[Work item] Copy out the listing beneath, missing nothing.

[Record extracts]
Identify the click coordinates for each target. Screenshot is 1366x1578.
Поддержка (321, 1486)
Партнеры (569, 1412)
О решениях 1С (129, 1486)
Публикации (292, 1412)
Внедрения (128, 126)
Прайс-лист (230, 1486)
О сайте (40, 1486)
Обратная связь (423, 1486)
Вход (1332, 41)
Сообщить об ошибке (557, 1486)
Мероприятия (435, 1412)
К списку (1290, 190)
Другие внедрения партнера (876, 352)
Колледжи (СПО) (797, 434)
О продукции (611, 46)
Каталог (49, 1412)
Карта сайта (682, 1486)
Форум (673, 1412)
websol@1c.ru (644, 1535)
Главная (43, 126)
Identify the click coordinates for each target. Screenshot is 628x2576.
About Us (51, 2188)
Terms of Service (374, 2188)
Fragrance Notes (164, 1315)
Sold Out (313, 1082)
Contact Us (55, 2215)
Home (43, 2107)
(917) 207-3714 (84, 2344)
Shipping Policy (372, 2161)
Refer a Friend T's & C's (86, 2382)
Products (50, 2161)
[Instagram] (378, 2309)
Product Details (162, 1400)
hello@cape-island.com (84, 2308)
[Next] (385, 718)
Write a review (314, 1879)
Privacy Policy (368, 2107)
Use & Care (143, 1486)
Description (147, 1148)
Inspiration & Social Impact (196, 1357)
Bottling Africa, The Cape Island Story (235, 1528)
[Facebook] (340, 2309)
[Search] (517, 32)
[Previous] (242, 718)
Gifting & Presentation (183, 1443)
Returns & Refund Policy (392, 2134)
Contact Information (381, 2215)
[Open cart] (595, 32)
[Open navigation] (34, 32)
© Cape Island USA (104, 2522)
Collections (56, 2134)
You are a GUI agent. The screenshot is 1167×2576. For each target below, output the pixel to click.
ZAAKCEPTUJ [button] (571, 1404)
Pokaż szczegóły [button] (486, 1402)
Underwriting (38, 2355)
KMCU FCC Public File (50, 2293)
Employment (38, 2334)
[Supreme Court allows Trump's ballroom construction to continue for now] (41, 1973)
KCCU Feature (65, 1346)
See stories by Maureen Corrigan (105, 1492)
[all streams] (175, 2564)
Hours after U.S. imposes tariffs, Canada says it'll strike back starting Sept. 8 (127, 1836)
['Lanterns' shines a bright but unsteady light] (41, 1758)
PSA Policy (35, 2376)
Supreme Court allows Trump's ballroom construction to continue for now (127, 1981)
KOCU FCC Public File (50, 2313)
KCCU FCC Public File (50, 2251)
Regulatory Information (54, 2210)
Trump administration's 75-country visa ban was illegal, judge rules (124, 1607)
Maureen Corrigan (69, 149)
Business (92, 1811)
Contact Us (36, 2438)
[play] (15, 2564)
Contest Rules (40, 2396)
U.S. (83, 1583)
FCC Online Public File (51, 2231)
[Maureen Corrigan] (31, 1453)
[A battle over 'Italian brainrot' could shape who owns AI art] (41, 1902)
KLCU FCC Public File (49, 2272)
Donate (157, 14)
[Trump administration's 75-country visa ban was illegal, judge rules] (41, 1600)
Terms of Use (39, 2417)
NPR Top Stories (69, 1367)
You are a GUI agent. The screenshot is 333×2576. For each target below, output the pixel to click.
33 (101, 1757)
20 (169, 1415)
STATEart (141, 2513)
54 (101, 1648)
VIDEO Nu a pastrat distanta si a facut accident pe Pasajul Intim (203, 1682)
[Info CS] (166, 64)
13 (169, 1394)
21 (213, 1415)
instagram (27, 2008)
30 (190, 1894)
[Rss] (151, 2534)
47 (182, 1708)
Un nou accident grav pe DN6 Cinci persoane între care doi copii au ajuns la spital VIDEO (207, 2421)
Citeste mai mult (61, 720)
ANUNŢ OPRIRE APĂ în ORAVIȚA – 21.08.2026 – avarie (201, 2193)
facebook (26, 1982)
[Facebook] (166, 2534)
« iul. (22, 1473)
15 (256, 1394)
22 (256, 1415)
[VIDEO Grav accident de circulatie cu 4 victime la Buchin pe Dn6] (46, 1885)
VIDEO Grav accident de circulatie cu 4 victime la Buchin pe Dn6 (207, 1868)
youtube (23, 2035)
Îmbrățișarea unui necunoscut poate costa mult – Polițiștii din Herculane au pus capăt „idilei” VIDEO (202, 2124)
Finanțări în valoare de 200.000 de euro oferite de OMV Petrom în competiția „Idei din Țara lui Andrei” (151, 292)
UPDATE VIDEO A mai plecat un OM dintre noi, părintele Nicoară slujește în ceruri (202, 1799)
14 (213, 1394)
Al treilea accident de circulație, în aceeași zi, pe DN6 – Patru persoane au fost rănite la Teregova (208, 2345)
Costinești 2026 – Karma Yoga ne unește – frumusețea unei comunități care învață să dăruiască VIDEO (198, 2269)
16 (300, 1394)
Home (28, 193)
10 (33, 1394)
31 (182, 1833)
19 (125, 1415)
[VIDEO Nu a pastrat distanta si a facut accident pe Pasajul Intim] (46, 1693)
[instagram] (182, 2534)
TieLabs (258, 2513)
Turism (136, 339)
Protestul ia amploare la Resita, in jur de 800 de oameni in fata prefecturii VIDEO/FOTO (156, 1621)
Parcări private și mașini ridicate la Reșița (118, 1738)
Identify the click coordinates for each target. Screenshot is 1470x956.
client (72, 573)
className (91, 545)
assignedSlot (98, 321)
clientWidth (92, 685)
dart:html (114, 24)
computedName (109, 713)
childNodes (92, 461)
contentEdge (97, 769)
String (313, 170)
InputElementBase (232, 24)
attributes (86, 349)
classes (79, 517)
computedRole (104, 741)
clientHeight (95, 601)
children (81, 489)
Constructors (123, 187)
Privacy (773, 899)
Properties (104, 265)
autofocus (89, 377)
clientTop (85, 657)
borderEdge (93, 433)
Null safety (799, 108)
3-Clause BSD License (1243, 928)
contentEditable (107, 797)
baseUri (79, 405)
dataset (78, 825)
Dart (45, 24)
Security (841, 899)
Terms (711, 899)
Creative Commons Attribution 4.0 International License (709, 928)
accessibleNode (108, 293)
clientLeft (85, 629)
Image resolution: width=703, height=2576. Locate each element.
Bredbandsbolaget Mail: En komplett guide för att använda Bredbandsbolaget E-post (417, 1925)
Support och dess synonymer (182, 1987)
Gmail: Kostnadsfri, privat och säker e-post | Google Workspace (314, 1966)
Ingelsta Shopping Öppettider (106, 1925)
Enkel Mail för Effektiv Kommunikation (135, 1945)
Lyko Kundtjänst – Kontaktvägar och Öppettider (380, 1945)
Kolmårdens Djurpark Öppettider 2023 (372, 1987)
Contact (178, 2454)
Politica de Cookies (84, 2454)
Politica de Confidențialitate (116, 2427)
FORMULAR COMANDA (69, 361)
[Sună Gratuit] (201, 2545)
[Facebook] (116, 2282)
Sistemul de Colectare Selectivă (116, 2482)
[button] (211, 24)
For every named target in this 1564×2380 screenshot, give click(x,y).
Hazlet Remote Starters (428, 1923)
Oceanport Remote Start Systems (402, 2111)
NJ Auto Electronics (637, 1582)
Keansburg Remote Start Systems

[Task response]
Identify the click coordinates for each target. Screenshot is 1366x1578.
Поддержка (321, 1486)
Партнеры (569, 1412)
О решениях 1С (129, 1486)
Публикации (292, 1412)
Внедрения (128, 126)
Прайс-лист (230, 1486)
О сайте (40, 1486)
Обратная связь (423, 1486)
Вход (1332, 41)
Сообщить об ошибке (557, 1486)
Мероприятия (435, 1412)
К списку (1290, 190)
Другие внедрения партнера (876, 352)
Колледжи (СПО) (797, 434)
О продукции (611, 46)
Каталог (49, 1412)
Карта сайта (682, 1486)
Форум (673, 1412)
websol@1c.ru (644, 1535)
Главная (43, 126)
Identify the click coordinates for each target. Screenshot is 628x2576.
About Us (51, 2188)
Terms of Service (374, 2188)
Fragrance Notes (164, 1315)
Sold Out (313, 1082)
Contact Us (55, 2215)
Home (43, 2107)
(917) 207-3714 (84, 2344)
Shipping Policy (372, 2161)
Refer a Friend T's & C's (86, 2382)
Products (50, 2161)
[Instagram] (378, 2309)
Product Details (162, 1400)
hello@cape-island.com (84, 2308)
[Next] (385, 718)
Write a review (314, 1879)
Privacy Policy (368, 2107)
Use & Care (143, 1486)
Description (147, 1148)
Inspiration & Social Impact (196, 1357)
Bottling Africa, The Cape Island Story (235, 1528)
[Facebook] (340, 2309)
[Search] (517, 32)
[Previous] (242, 718)
Gifting & Presentation (183, 1443)
Returns & Refund Policy (392, 2134)
Contact Information (381, 2215)
[Open cart] (595, 32)
[Open navigation] (34, 32)
© Cape Island USA (104, 2522)
Collections (56, 2134)
You are a GUI agent. The screenshot is 1167×2576. For each target below, output the pixel to click.
ZAAKCEPTUJ [button] (571, 1404)
Pokaż szczegóły [button] (486, 1402)
Underwriting (38, 2355)
KMCU FCC Public File (50, 2293)
Employment (38, 2334)
[Supreme Court allows Trump's ballroom construction to continue for now] (41, 1973)
KCCU Feature (65, 1346)
See stories by Maureen Corrigan (105, 1492)
[all streams] (175, 2564)
Hours after U.S. imposes tariffs, Canada says it'll strike back starting Sept. 8 (127, 1836)
['Lanterns' shines a bright but unsteady light] (41, 1758)
PSA Policy (35, 2376)
Supreme Court allows Trump's ballroom construction to continue for now (127, 1981)
KOCU FCC Public File (50, 2313)
KCCU FCC Public File (50, 2251)
Regulatory Information (54, 2210)
Trump administration's 75-country visa ban was illegal, judge rules (124, 1607)
Maureen Corrigan (69, 149)
Business (92, 1811)
Contact Us (36, 2438)
[play] (15, 2564)
Contest Rules (40, 2396)
U.S. (83, 1583)
FCC Online Public File (51, 2231)
[Maureen Corrigan] (31, 1453)
[A battle over 'Italian brainrot' could shape who owns AI art] (41, 1902)
KLCU FCC Public File (49, 2272)
Donate (157, 14)
[Trump administration's 75-country visa ban was illegal, judge rules] (41, 1600)
Terms of Use (39, 2417)
NPR Top Stories (69, 1367)
You are a GUI agent. The screenshot is 333×2576. For each target below, output the pixel to click.
33 (101, 1757)
20 (169, 1415)
STATEart (141, 2513)
54 (101, 1648)
VIDEO Nu a pastrat distanta si a facut accident pe Pasajul Intim (203, 1682)
[Info CS] (166, 64)
13 (169, 1394)
21 (213, 1415)
instagram (27, 2008)
30 (190, 1894)
[Rss] (151, 2534)
47 (182, 1708)
Un nou accident grav pe DN6 Cinci persoane între care doi copii au ajuns la spital VIDEO (207, 2421)
Citeste mai mult (61, 720)
ANUNŢ OPRIRE APĂ în ORAVIȚA – 21.08.2026 – avarie (201, 2193)
facebook (26, 1982)
[Facebook] (166, 2534)
« iul. (22, 1473)
15 (256, 1394)
22 (256, 1415)
[VIDEO Grav accident de circulatie cu 4 victime la Buchin pe Dn6] (46, 1885)
VIDEO Grav accident de circulatie cu 4 victime la Buchin pe Dn6 (207, 1868)
youtube (23, 2035)
Îmbrățișarea unui necunoscut poate costa mult – Polițiștii din Herculane au pus capăt „idilei” VIDEO (202, 2124)
Finanțări în valoare de 200.000 de euro oferite de OMV Petrom în competiția „Idei din Țara lui Andrei” (151, 292)
UPDATE VIDEO A mai plecat un OM dintre noi, părintele Nicoară slujește în ceruri (202, 1799)
14 (213, 1394)
Al treilea accident de circulație, în aceeași zi, pe DN6 – Patru persoane au fost rănite la Teregova (208, 2345)
Costinești 2026 – Karma Yoga ne unește – frumusețea unei comunități care învață să dăruiască VIDEO (198, 2269)
16 (300, 1394)
Home (28, 193)
10 (33, 1394)
31 (182, 1833)
19 (125, 1415)
[VIDEO Nu a pastrat distanta si a facut accident pe Pasajul Intim] (46, 1693)
[instagram] (182, 2534)
TieLabs (258, 2513)
Turism (136, 339)
Protestul ia amploare la Resita, in jur de 800 de oameni in fata prefecturii VIDEO/FOTO (156, 1621)
Parcări private și mașini ridicate la Reșița (118, 1738)
Identify the click coordinates for each target. Screenshot is 1470x956.
client (72, 573)
className (91, 545)
assignedSlot (98, 321)
clientWidth (92, 685)
dart:html (114, 24)
computedName (109, 713)
childNodes (92, 461)
contentEdge (97, 769)
String (313, 170)
InputElementBase (232, 24)
attributes (86, 349)
classes (79, 517)
computedRole (104, 741)
clientHeight (95, 601)
children (81, 489)
Constructors (123, 187)
Privacy (773, 899)
Properties (104, 265)
autofocus (89, 377)
clientTop (85, 657)
borderEdge (93, 433)
Null safety (799, 108)
3-Clause BSD License (1243, 928)
contentEditable (107, 797)
baseUri (79, 405)
dataset (78, 825)
Dart (45, 24)
Security (841, 899)
Terms (711, 899)
Creative Commons Attribution 4.0 International License (709, 928)
accessibleNode (108, 293)
clientLeft (85, 629)
Image resolution: width=703, height=2576. Locate each element.
Bredbandsbolaget Mail: En komplett guide för att använda Bredbandsbolaget E-post (417, 1925)
Support och dess synonymer (182, 1987)
Gmail: Kostnadsfri, privat och säker e-post | Google Workspace (314, 1966)
Ingelsta Shopping Öppettider (106, 1925)
Enkel Mail för Effektiv Kommunikation (135, 1945)
Lyko Kundtjänst – Kontaktvägar och Öppettider (380, 1945)
Kolmårdens Djurpark Öppettider 2023 (372, 1987)
Contact (178, 2454)
Politica de Cookies (84, 2454)
Politica de Confidențialitate (116, 2427)
FORMULAR COMANDA (69, 361)
[Sună Gratuit] (201, 2545)
[Facebook] (116, 2282)
Sistemul de Colectare Selectivă (116, 2482)
[button] (211, 24)
For every named target in this 1564×2380 screenshot, give click(x,y).
Hazlet Remote Starters (428, 1923)
Oceanport Remote Start Systems (402, 2111)
NJ Auto Electronics (637, 1582)
Keansburg Remote Start Systems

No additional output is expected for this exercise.